Clean Air: Utopia for Havana?
Text and Photos By Joyme Gonzalez (Periodismo de Barrio)
HAVANA TIMES – Located along the southeastern coast of Havana Bay, the Nico Lopez oil refinery dumps toxic waste into the sea and emits gas that pollutes the atmosphere.
While it has lived side by side with residents in Regla and Eastern Havana (mostly), recent reports from neighbors indicate that daily air pollution levels are on the rise.
“The oil refinery is poisoning us. Between noon and 6 PM, there is a strong smell of gasoline. Neighbors are getting dizzy, my lips are peeling, my nose burns, my throat burns… I don’t know what it is, but it is killing us,” Katia Fernandez says, a resident in Regla, one of the country’s most heavily industrialized municipalities.
Even though the air quality index still isn’t showing any signs of being seriously affected, the situation in these municipalities has residents anxious, as these are the population settlements with the highest levels of respiratory disease and other types of disease that are linked to air pollution.

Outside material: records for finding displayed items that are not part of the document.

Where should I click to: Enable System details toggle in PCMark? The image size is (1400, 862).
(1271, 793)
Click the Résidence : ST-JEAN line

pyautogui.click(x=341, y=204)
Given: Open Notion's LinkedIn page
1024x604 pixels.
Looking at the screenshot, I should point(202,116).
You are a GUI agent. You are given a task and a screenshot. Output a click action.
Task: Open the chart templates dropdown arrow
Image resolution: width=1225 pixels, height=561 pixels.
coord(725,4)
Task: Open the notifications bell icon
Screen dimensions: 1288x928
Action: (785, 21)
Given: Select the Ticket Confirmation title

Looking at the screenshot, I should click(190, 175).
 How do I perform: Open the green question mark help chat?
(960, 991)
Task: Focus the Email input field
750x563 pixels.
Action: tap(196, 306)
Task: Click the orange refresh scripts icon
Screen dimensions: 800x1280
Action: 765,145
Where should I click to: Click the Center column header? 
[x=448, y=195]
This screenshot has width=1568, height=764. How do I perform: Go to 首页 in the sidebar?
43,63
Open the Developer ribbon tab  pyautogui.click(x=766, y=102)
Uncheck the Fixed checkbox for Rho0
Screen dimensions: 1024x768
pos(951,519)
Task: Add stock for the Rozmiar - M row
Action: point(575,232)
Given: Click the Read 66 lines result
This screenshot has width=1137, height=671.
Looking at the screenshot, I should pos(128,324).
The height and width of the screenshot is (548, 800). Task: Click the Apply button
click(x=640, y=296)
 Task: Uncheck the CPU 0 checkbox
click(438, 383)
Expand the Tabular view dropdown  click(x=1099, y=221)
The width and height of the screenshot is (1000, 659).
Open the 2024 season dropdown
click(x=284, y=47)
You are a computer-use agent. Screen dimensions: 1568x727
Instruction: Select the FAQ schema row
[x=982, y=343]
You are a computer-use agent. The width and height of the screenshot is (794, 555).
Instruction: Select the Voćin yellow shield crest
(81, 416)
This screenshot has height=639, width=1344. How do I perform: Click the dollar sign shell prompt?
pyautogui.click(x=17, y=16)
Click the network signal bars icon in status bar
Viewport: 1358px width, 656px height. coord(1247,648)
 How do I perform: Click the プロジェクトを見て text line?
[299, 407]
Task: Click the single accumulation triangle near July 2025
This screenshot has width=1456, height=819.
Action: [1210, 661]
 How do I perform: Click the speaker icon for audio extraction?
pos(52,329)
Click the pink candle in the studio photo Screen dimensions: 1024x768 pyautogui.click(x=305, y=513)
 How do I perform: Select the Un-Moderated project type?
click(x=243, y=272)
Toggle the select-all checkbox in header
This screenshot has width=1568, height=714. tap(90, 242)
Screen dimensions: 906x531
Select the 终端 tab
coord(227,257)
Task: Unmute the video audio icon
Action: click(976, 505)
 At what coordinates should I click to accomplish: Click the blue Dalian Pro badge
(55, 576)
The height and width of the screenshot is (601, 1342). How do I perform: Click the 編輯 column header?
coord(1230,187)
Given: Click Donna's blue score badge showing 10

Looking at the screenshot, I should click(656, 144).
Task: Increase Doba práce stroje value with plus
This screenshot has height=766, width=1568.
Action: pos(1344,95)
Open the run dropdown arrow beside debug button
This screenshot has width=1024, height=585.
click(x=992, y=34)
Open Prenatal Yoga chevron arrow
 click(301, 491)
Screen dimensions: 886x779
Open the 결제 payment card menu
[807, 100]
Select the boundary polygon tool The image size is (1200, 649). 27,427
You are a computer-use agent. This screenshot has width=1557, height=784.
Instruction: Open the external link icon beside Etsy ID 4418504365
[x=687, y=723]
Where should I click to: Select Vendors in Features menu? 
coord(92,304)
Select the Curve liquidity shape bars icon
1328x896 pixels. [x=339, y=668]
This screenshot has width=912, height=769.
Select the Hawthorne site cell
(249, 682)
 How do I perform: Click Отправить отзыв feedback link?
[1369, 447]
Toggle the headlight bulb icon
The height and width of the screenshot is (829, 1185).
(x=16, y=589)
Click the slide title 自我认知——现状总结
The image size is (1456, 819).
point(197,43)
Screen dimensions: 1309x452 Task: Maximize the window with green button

The pollution and discomfort the Nico Lopez oil refinery causes neighbors has been reported for years now, in many different ways, and there haven’t been any significant results.
The Nico Lopez refinery dates back to 1887, when kerosine was distilled on the then Belot ranch, where Shell would build its refinery in 1952. However, it wasn’t nationalized by the Revolutionary Government until 1960 because foreign companies Esso Standard Oil, Texaco and Shell refused to process crude oil coming from the former Union of Soviet Socialist Republics.
Houses continued to be built on its neighboring slopes, which is why acute respiratory infections, linked to the air pollution in this region, in these places are a severe problem. Thus, it isn’t only the health of residents in neighboring towns at risk, but that of everyone living in Havana Bay’s surrounding areas, known as Anillo del Puerto.
Claudia Mena, who doesn’t live so close to the refinery, in Regla: “It stinks of gasoline or bright light here […] People have blood poisoning, asthma attacks and I am having allergy attacks. I had to get my mother, who is at home all the time, a face mask because the smell makes her feel faint. I called CITMA, nobody ever answered, and I sent two messages via their Facebook page, they never got back to me.”
Orestes Hernandez, a local who lives near the refinery and is a Security Guard in the Regla municipality: “There are times you get a whiff of something unpleasant, but the noise doesn’t bother you as much. It lasts a few seconds and is never at night-time because people would have filed complaints straight away otherwise. I worked as an investor and a business consultant at an oil refinery maintenance company and they have plants with a series of flaws that can be expected at any factory with equipment that is over 50 years old, but it’s the only means the country has to get certain products it needs.”
Braidel Fernandez, a neighbor who lives near the source of pollution, says that sometimes bits of soot fall, but it hasn’t happened recently (as far as he can tell at least). Plus, he says that “the stench is what bothers you the most, which we’ve been smelling a lot recently. It doesn’t make any noise, it’s just the pollution it emits into the air.”
Lazaro Aguilar works and lives near the refinery, in Regla: “We’ve been living here for ages. Not now, because it’s closed and that’s a coincidence, but when it puffs white smoke out of its chimney, they say that’s ammonia or sulfur, it really stinks. There are two chimneys, one is wider and the other one is thinner, and it lets out fire. That happens nearly every day.”
On the left, a woman who lives just a block away from the refinery says that in early March “there was a smell here that gave me a serious allergic reaction. We are really close and we live under this, they shouldn’t have made houses here. They should have studied all these factors before building homes next to industries, right?” On the right, her neighbor and nurse at the Nico Lopez refinery, explains to her that “when the plant starts working, so we can all have electricity, air carries the stench here. There isn’t a pipe that carries this polluted air to where neighbors live, that’s not true. Because, think about it: how many years have we been living here? We would have died by now.”
Elda Garcia, a retired 81-year-old woman, who lives in the Antonio Guiteras neighborhood in the Eastern Havana municipality: “The flame nearly always heads in my direction. The smell is really strong, I’ve been allergic since I was a little girl and so when this stirs up (like I say), my nose suffers… When we had the hurricane, we thought that one of those tanks had exploded. We had quite a fright.”
The Castro communist regime has similar stinking stacks at Santa Cruz del Norte and Matanzas. Anything even approaching Utopia will only be possible when the iron grip of communism is removed.